In Mapping the Big Picture, Heidi Hayes Jacobs explains the justification and process of curriculum mapping. Jacobs, a national leader in curriculum mapping and integration, explains how computer-based curriculum mapping helps all teachers (not just a curriculum committee) work together to coordinate and integrate curricula for the sake of the student experience.
Jacobs simplifies what for our teachers has become a complicated and time-intensive task. She writes that teachers should only need an hour to update the content portion of a course map each year. Examples demonstrate how to write concise phrases that focus on the key points in each course. Jacobs limits mapping categories to content, skills/processes, and assessment. For content, she suggests that one uses either essential questions or key topics and themes. Our curriculum map currently includes seven categories: essential questions, content, skills/processes, habits of mind, resources, assessment, multicultural dimension, and integrated learning. No wonder it takes so long to update!

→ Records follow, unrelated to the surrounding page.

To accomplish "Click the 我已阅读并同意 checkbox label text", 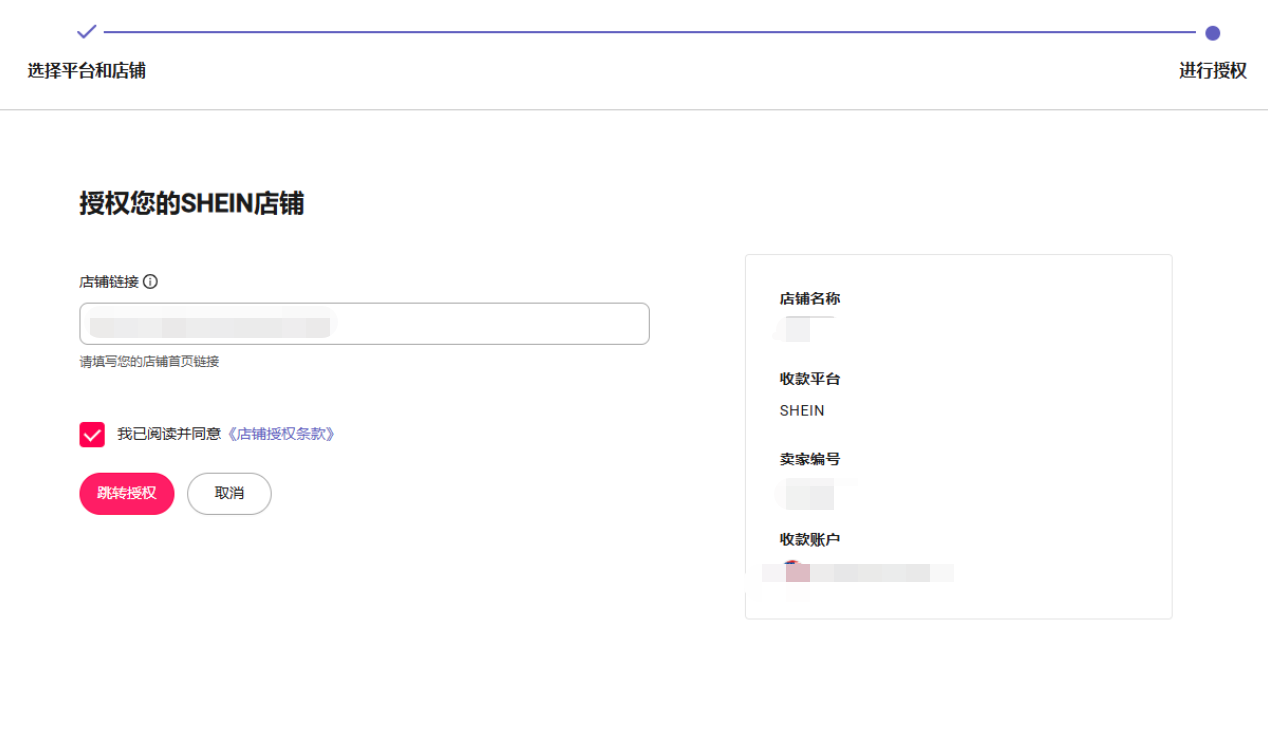I will coord(169,434).
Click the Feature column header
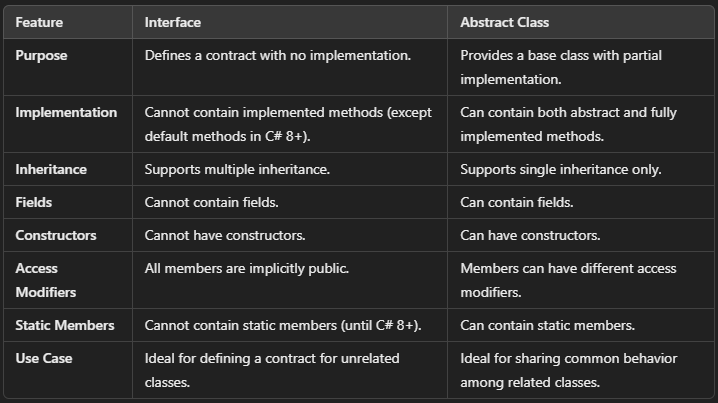Screen dimensions: 718x403 click(39, 22)
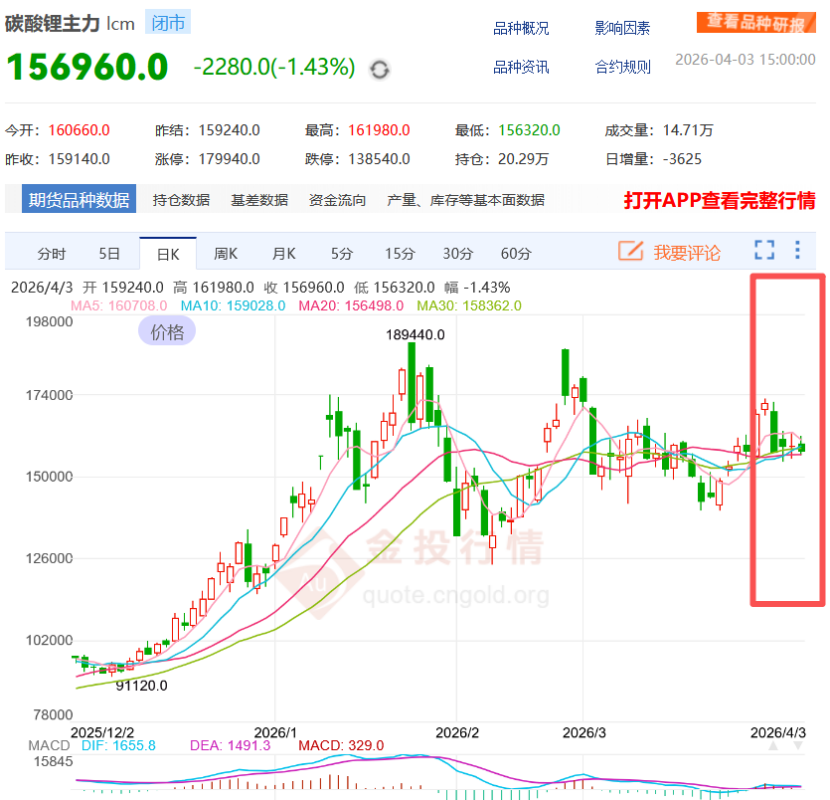Open the 月K monthly chart view
Image resolution: width=830 pixels, height=800 pixels.
pyautogui.click(x=283, y=254)
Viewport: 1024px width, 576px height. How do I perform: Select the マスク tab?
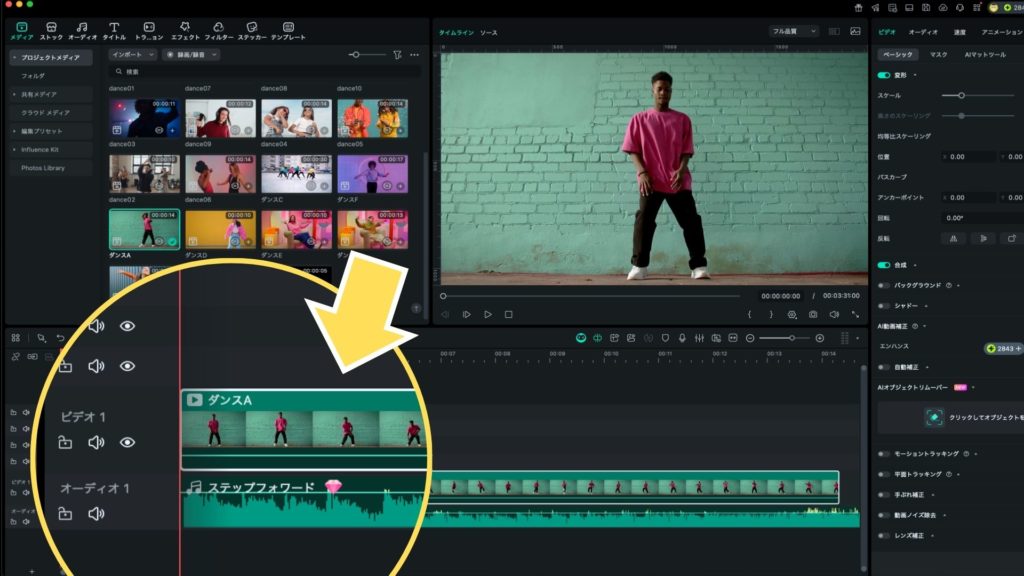coord(938,54)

Of particular interest is Jacobs’ definition of assessment as student products and performances. Too often, I see assessment defined in terms of how the teacher evaluates student knowledge and skills. Jacobs focuses us on the work that the student creates to demonstrate learning. In addition, she argues that assessment types should become more complex in the upper grades. Typically, students complete similar forms of reports, papers, and tests from elementary through high school. Instead, high school students should write position papers, anthologies, and original musical compositions.

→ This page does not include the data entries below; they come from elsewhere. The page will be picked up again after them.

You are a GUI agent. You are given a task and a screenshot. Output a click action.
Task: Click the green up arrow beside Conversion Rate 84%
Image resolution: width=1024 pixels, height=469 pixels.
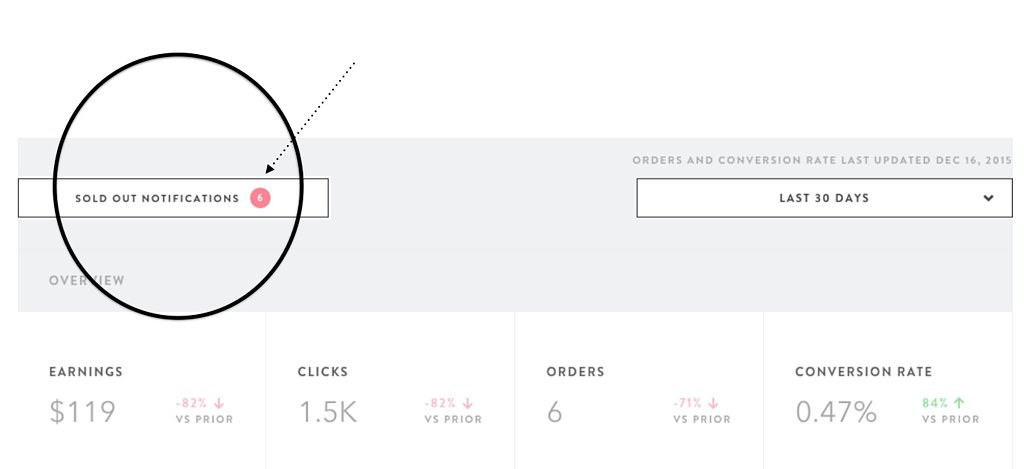point(959,403)
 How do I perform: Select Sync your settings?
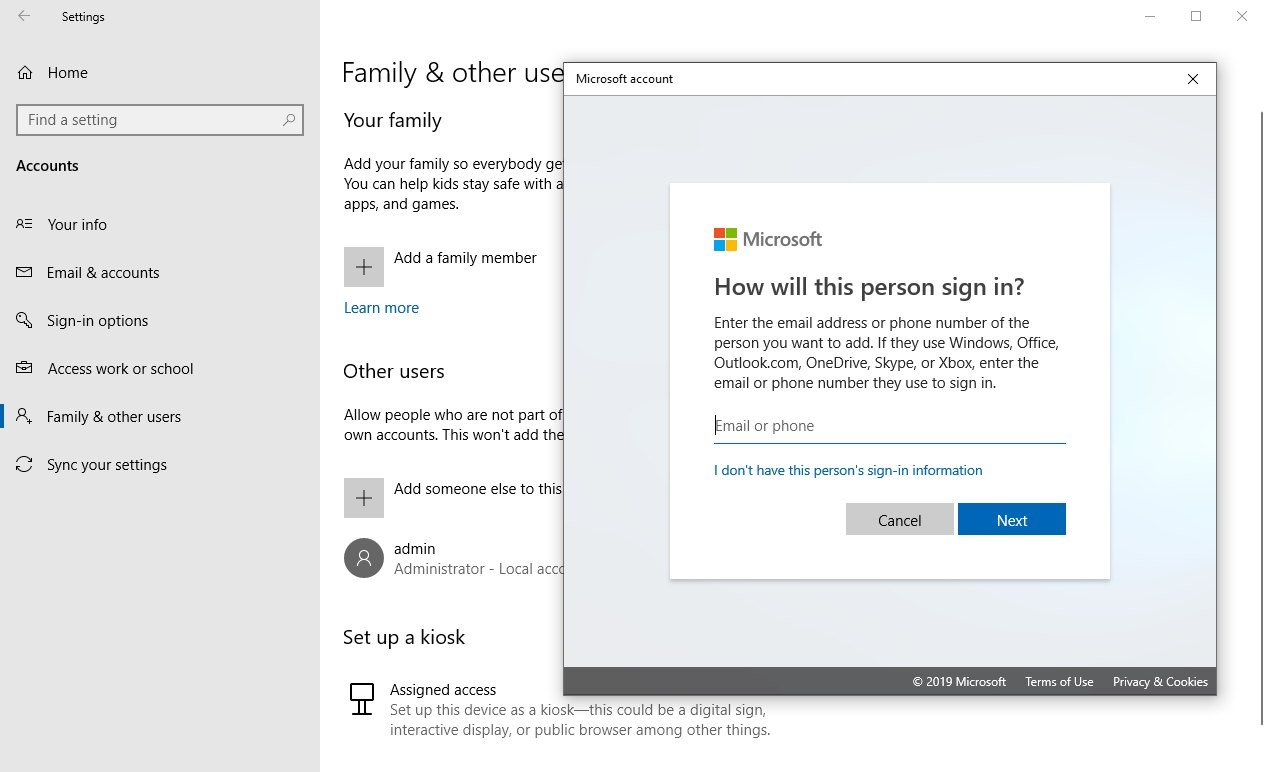coord(106,465)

Jacobs argues for instructional depth over breadth. She quotes Wiggins’ article “The Futility of Trying to Teach Everything of Importance,” which should ring true in most high schools in the country. Curriculum mapping becomes a vehicle to assess the breadth of one’s curriculum and focus students on a limited set of essential questions.
I disagree with Jacobs’s insistence on mapping courses by month. While I appreciate that this allows one to determine what is being taught across different subject areas in February, I doubt that it leads to greater integration of work in different subject areas. Perhaps it would if curricular change were the sole focus of a school for a year or more. For real coordination among different teachers and subjects, it is much more effective to design interdisciplinary courses and involve multiple teachers in a co-teaching arrangement. Otherwise, integration efforts will always swim upstream against the constraints of time and curricular structure.
Today, Dr. Jacobs advocates curricular change for 21st century skills through the organization Curriculum 21. The focus on 21st century skills grew out of her work of mapping the curricula of so many school systems. I find it interesting that educators from different fields advocate for curricular change to keep up with the times.